# PROBLEM:
Exactly as given, output all the records that follow.

======== EXERCISE INPUTS ========

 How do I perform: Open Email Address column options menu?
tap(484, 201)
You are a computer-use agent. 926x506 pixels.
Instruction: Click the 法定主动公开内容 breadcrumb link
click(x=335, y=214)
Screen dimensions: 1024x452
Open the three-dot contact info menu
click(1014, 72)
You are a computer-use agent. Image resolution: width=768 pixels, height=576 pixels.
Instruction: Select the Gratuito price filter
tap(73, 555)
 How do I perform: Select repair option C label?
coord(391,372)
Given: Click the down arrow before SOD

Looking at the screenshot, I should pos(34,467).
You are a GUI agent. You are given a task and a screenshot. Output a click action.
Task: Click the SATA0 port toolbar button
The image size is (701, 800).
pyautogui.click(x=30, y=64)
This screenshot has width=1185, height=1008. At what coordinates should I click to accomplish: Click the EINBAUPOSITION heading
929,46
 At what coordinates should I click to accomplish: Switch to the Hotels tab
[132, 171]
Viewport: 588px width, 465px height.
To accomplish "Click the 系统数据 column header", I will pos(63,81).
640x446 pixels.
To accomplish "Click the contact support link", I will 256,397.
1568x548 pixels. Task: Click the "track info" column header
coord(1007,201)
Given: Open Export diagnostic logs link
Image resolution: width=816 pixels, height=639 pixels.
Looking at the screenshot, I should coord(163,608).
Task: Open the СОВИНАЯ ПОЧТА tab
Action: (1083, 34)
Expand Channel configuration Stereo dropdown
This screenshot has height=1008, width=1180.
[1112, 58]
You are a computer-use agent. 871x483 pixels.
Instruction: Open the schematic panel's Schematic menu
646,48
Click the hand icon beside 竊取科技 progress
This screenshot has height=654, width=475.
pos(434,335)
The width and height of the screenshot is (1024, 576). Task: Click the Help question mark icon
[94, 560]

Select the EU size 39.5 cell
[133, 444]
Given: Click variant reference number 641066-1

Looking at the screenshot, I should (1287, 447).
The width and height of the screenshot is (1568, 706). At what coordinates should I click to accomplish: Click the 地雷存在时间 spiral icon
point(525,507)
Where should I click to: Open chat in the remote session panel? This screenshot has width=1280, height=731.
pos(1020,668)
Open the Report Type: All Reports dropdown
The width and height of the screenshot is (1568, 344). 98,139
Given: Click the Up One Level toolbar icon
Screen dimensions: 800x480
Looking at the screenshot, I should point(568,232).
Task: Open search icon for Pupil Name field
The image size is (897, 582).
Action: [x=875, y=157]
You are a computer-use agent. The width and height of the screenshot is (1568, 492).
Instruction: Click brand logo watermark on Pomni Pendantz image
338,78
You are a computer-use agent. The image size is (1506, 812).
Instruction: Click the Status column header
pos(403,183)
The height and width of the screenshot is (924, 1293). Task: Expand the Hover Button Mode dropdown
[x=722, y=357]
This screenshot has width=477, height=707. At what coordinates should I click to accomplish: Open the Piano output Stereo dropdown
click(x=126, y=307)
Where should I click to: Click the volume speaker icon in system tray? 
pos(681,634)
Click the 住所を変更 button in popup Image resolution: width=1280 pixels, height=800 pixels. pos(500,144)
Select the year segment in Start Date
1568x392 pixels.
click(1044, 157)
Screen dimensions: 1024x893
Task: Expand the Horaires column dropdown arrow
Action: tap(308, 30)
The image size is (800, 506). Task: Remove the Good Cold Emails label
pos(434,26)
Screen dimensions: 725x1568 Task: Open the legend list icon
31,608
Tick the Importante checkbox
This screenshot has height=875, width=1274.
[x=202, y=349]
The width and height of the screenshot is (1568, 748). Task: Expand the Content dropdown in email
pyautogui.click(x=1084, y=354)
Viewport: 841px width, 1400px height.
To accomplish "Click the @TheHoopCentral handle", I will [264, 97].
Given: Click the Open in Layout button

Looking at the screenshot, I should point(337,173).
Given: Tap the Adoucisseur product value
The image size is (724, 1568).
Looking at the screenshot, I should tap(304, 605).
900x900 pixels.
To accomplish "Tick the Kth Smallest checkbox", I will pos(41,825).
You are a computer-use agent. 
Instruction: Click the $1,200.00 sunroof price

========

# FINISHED EXERCISE:
 How do I perform: Open Email Address column options menu?
tap(484, 201)
You are a computer-use agent. 926x506 pixels.
Instruction: Click the 法定主动公开内容 breadcrumb link
click(x=335, y=214)
Screen dimensions: 1024x452
Open the three-dot contact info menu
click(1014, 72)
You are a computer-use agent. Image resolution: width=768 pixels, height=576 pixels.
Instruction: Select the Gratuito price filter
tap(73, 555)
 How do I perform: Select repair option C label?
coord(391,372)
Given: Click the down arrow before SOD

Looking at the screenshot, I should pos(34,467).
You are a GUI agent. You are given a task and a screenshot. Output a click action.
Task: Click the SATA0 port toolbar button
The image size is (701, 800).
pyautogui.click(x=30, y=64)
This screenshot has width=1185, height=1008. At what coordinates should I click to accomplish: Click the EINBAUPOSITION heading
929,46
 At what coordinates should I click to accomplish: Switch to the Hotels tab
[132, 171]
Viewport: 588px width, 465px height.
To accomplish "Click the 系统数据 column header", I will pos(63,81).
640x446 pixels.
To accomplish "Click the contact support link", I will 256,397.
1568x548 pixels. Task: Click the "track info" column header
coord(1007,201)
Given: Open Export diagnostic logs link
Image resolution: width=816 pixels, height=639 pixels.
Looking at the screenshot, I should coord(163,608).
Task: Open the СОВИНАЯ ПОЧТА tab
Action: (1083, 34)
Expand Channel configuration Stereo dropdown
This screenshot has height=1008, width=1180.
[1112, 58]
You are a computer-use agent. 871x483 pixels.
Instruction: Open the schematic panel's Schematic menu
646,48
Click the hand icon beside 竊取科技 progress
This screenshot has height=654, width=475.
pos(434,335)
The width and height of the screenshot is (1024, 576). Task: Click the Help question mark icon
[94, 560]

Select the EU size 39.5 cell
[133, 444]
Given: Click variant reference number 641066-1

Looking at the screenshot, I should (1287, 447).
The width and height of the screenshot is (1568, 706). At what coordinates should I click to accomplish: Click the 地雷存在时间 spiral icon
point(525,507)
Where should I click to: Open chat in the remote session panel? This screenshot has width=1280, height=731.
pos(1020,668)
Open the Report Type: All Reports dropdown
The width and height of the screenshot is (1568, 344). 98,139
Given: Click the Up One Level toolbar icon
Screen dimensions: 800x480
Looking at the screenshot, I should point(568,232).
Task: Open search icon for Pupil Name field
The image size is (897, 582).
Action: [x=875, y=157]
You are a computer-use agent. The width and height of the screenshot is (1568, 492).
Instruction: Click brand logo watermark on Pomni Pendantz image
338,78
You are a computer-use agent. The image size is (1506, 812).
Instruction: Click the Status column header
pos(403,183)
The height and width of the screenshot is (924, 1293). Task: Expand the Hover Button Mode dropdown
[x=722, y=357]
This screenshot has width=477, height=707. At what coordinates should I click to accomplish: Open the Piano output Stereo dropdown
click(x=126, y=307)
Where should I click to: Click the volume speaker icon in system tray? 
pos(681,634)
Click the 住所を変更 button in popup Image resolution: width=1280 pixels, height=800 pixels. pos(500,144)
Select the year segment in Start Date
1568x392 pixels.
click(1044, 157)
Screen dimensions: 1024x893
Task: Expand the Horaires column dropdown arrow
Action: tap(308, 30)
The image size is (800, 506). Task: Remove the Good Cold Emails label
pos(434,26)
Screen dimensions: 725x1568 Task: Open the legend list icon
31,608
Tick the Importante checkbox
This screenshot has height=875, width=1274.
[x=202, y=349]
The width and height of the screenshot is (1568, 748). Task: Expand the Content dropdown in email
pyautogui.click(x=1084, y=354)
Viewport: 841px width, 1400px height.
To accomplish "Click the @TheHoopCentral handle", I will [264, 97].
Given: Click the Open in Layout button

Looking at the screenshot, I should point(337,173).
Given: Tap the Adoucisseur product value
The image size is (724, 1568).
Looking at the screenshot, I should tap(304, 605).
900x900 pixels.
To accomplish "Tick the Kth Smallest checkbox", I will pos(41,825).
You are a computer-use agent. 
Instruction: Click the $1,200.00 sunroof price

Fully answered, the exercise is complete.